● **What the exercise asks**:
Leaving out every picture, transcribe the lines from the line that contains "This screenshot has height=483, width=868." to the end of the entries below, both ends included.

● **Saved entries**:

-*-*-

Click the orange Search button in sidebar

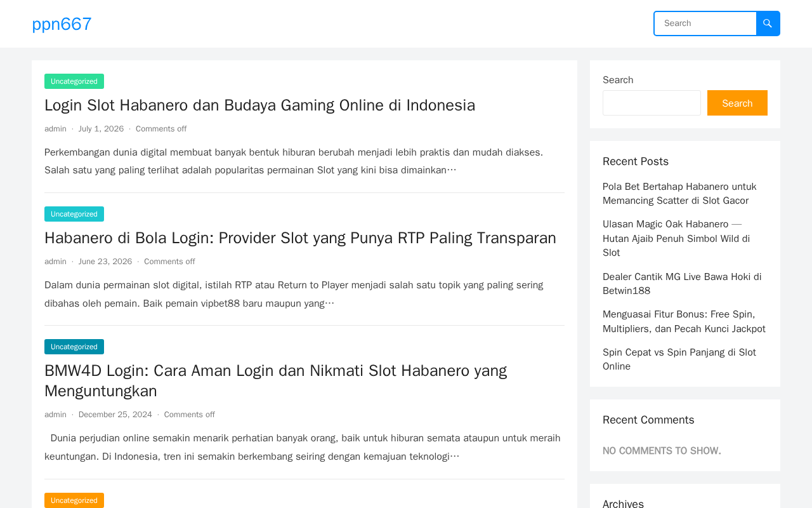(737, 103)
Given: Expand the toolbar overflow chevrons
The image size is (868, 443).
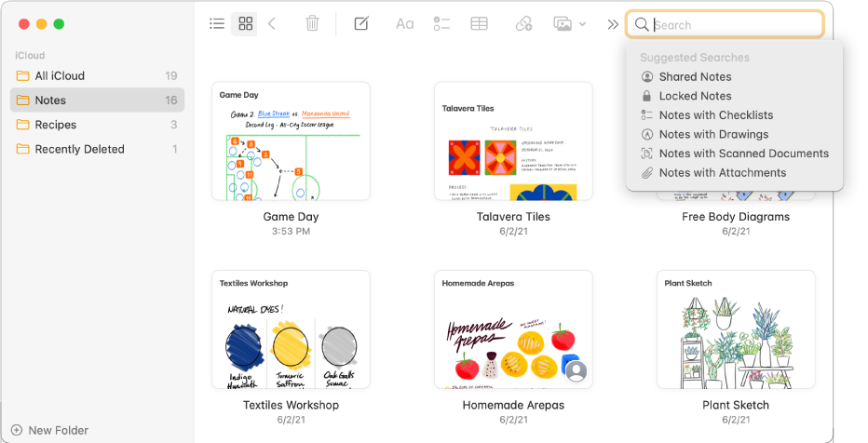Looking at the screenshot, I should (x=612, y=24).
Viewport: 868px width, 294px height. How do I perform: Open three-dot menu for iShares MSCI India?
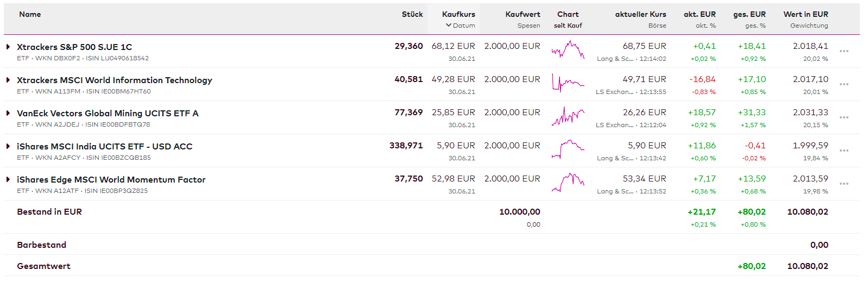tap(844, 151)
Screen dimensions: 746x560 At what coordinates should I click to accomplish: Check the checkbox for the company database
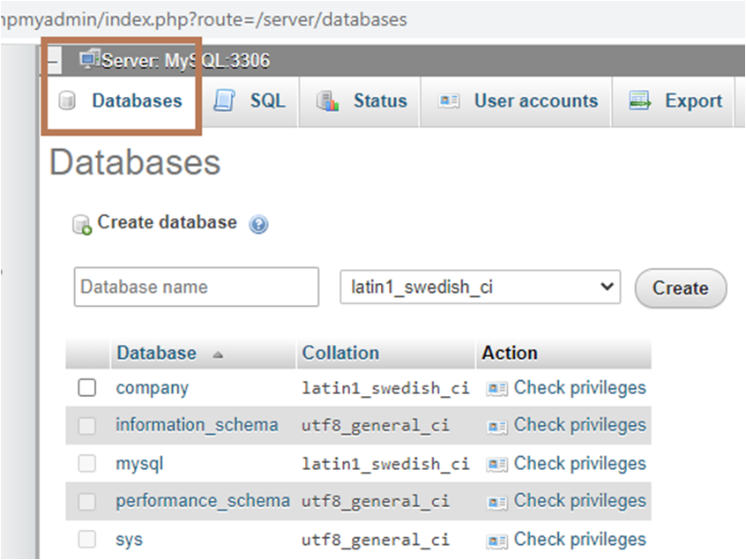tap(86, 387)
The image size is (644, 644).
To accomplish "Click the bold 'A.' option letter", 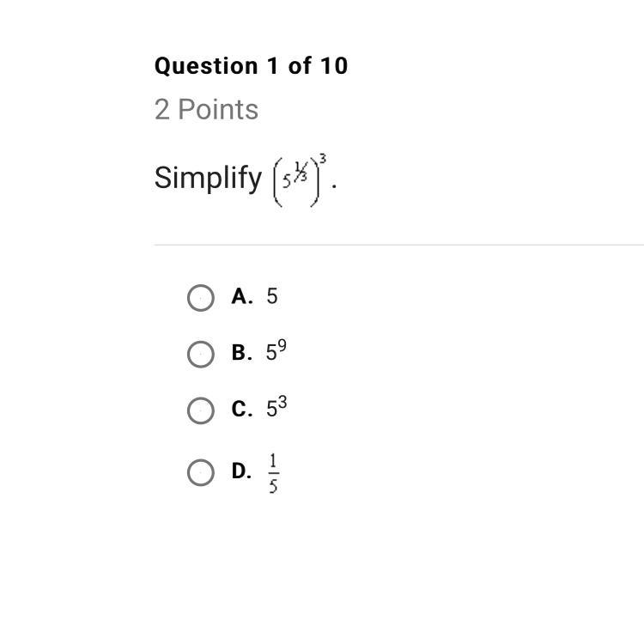I will (242, 296).
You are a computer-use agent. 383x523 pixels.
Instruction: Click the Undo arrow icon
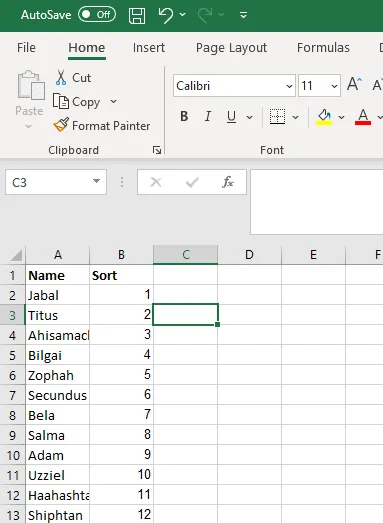click(166, 15)
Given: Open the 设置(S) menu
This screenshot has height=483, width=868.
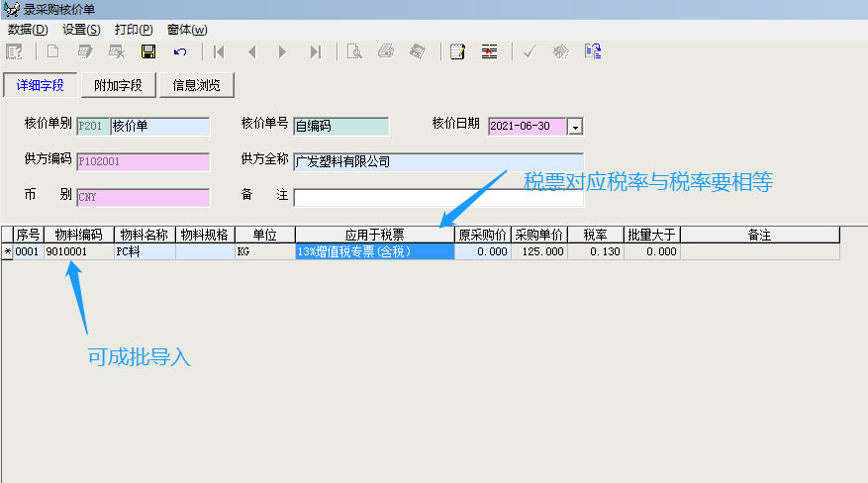Looking at the screenshot, I should [x=80, y=30].
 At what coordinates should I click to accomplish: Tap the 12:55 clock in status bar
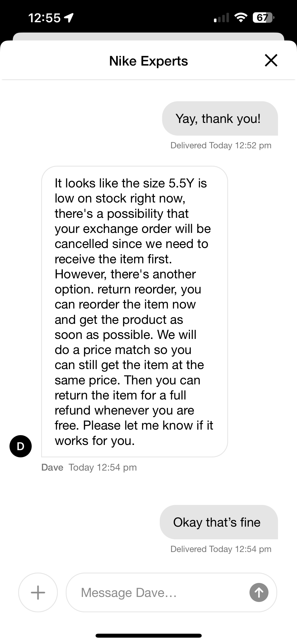point(44,18)
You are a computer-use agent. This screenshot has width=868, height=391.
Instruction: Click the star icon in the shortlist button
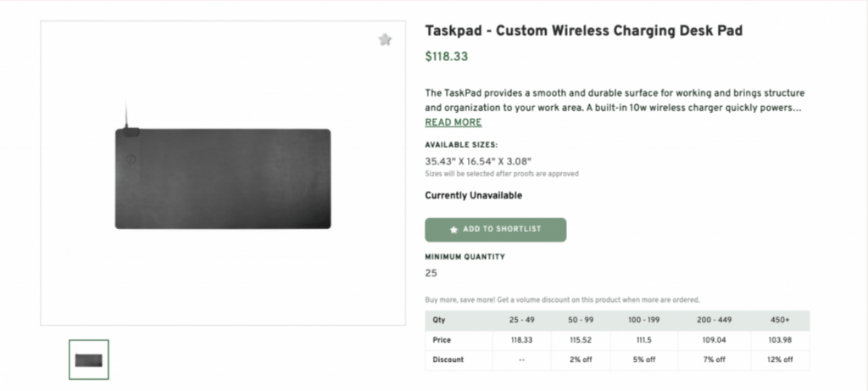454,230
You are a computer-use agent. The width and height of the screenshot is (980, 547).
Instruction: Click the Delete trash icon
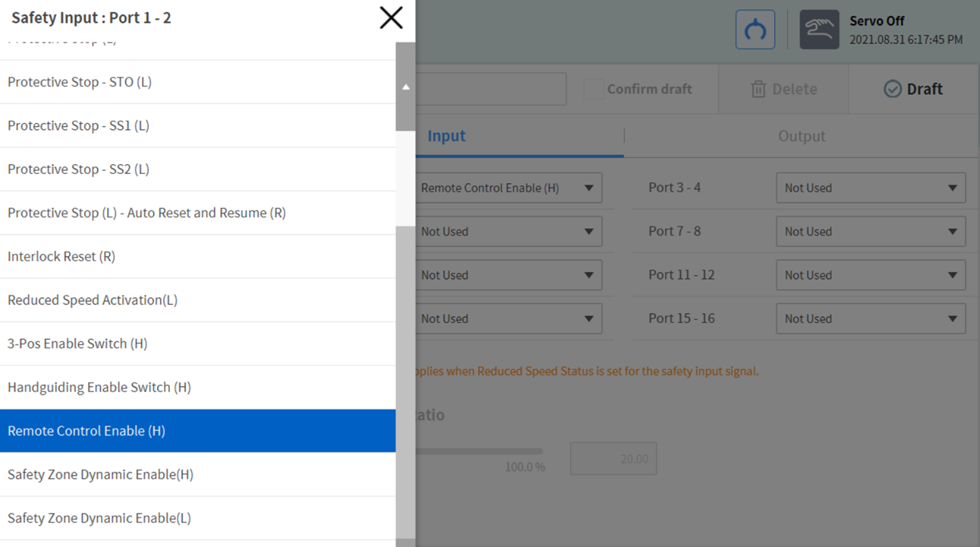point(758,90)
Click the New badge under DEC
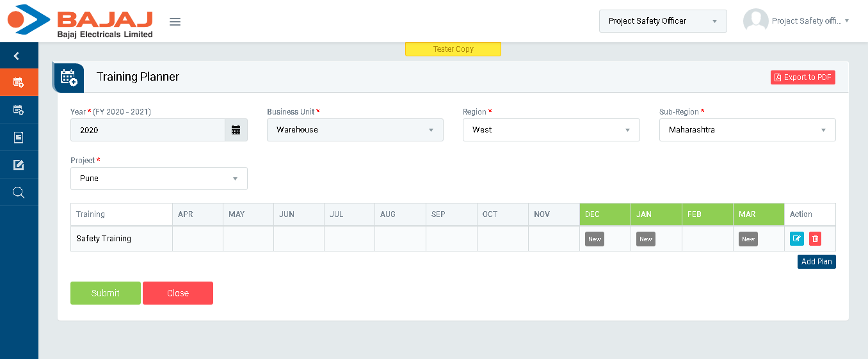Viewport: 868px width, 359px height. [594, 239]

-*-*-

● **Reply to the task**:
This screenshot has height=483, width=868.
Looking at the screenshot, I should [x=80, y=30].
 At what coordinates should I click to accomplish: Tap the 12:55 clock in status bar
point(44,18)
You are a computer-use agent. This screenshot has width=868, height=391.
Instruction: Click the star icon in the shortlist button
454,230
You are a computer-use agent. The width and height of the screenshot is (980, 547).
Instruction: Click the Delete trash icon
point(758,90)
Click the New badge under DEC
Viewport: 868px width, 359px height. [594, 239]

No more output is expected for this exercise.